El equipo madrileño respondió de inmediato con intentos de Julián Álvarez, quien probó de tiro libre al minuto 3, aunque su remate fue controlado por Unai Marrero. Más adelante, Barrenetxea volvió a exigir al arquero con un disparo desde media distancia al minuto 16.
La igualdad llegó al minuto 19, cuando Ademola Lookman recibió dentro del área y sacó un remate cruzado que venció a Marrero para el 1-1. A partir de allí, el partido se volvió de ida y vuelta, con llegadas en ambas áreas.

Gonçalo Guedes estuvo cerca de volver a adelantar a los Txuri-Urdinak al minuto 22, con un remate que pasó muy cerca del palo. Poco después, Antoine Griezmann generó peligro en el área rival, aunque sin precisión en la definición.
Antes del descanso, una acción clave cambió el rumbo parcial del encuentro. Tras una jugada a balón parado, el árbitro sancionó penal a favor del conjunto vasco y Mikel Oyarzabal convirtió al minuto 45+1 para el 2-1, engañando al arquero con un remate cruzado.
En el segundo tiempo, los colchoneros adelantaron líneas y buscaron el empate con insistencia. Griezmann tuvo una ocasión clara al minuto 47, pero su remate no encontró el arco, mientras que Julián Álvarez y Lookman también generaron peligro sin concretar.
El dominio territorial del Atlético se intensificó con el correr de los minutos, aunque la defensa rival sostuvo la ventaja hasta los instantes finales del tiempo reglamentario, con intervenciones clave de ambos arqueros y aproximaciones en ambos sectores del campo.
Cuando el partido parecía inclinarse, el combinado de Diego Simeone logró el empate al minuto 83 gracias a Julián Álvarez, quien definió con un zurdazo al palo corto tras una acción individual que volvió a igualar la final 2-2.
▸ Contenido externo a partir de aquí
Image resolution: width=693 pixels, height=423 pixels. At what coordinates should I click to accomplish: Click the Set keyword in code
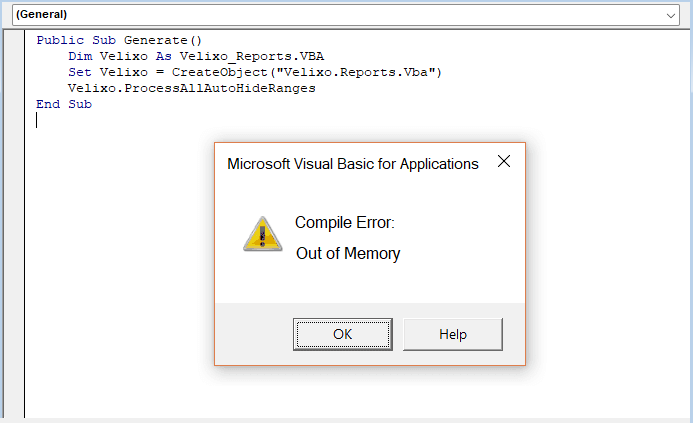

En el cierre, los rojiblancos tuvieron una última chance clara con un mano a mano de Johnny Cardoso al minuto 90+1, pero Unai Marrero respondió con una gran atajada que evitó la derrota en el tiempo reglamentario.
Con el empate consumado, el partido se extendió a la prórroga, donde ambos clubes buscaron desnivelar. En el tiempo extra hubo chances claras, incluyendo un remate al travesaño de Julián Álvarez y otra intervención destacada de Musso ante Oskarsson. Finalmente, tras un cierre intenso y con situaciones en ambas áreas, la final se definió desde los penales.
En la definición, el Atlético comenzó con el fallo de Sorloth; luego, la Real tomó ventaja con el gol de Carlos Soler. Julián Álvarez también erró para el conjunto rojiblanco, mientras que, en la siguiente ejecución, Musso le atajó el remate a Oskarsson.
Más adelante, Nicolás González descontó para los madrileños y Sucic volvió a convertir para los vascos, seguido por los goles de Thiago Almada y Aihen Muñoz. En la recta final, Baena anotó para el Atlético, pero Pablo Marín aseguró el título de la Real Sociedad.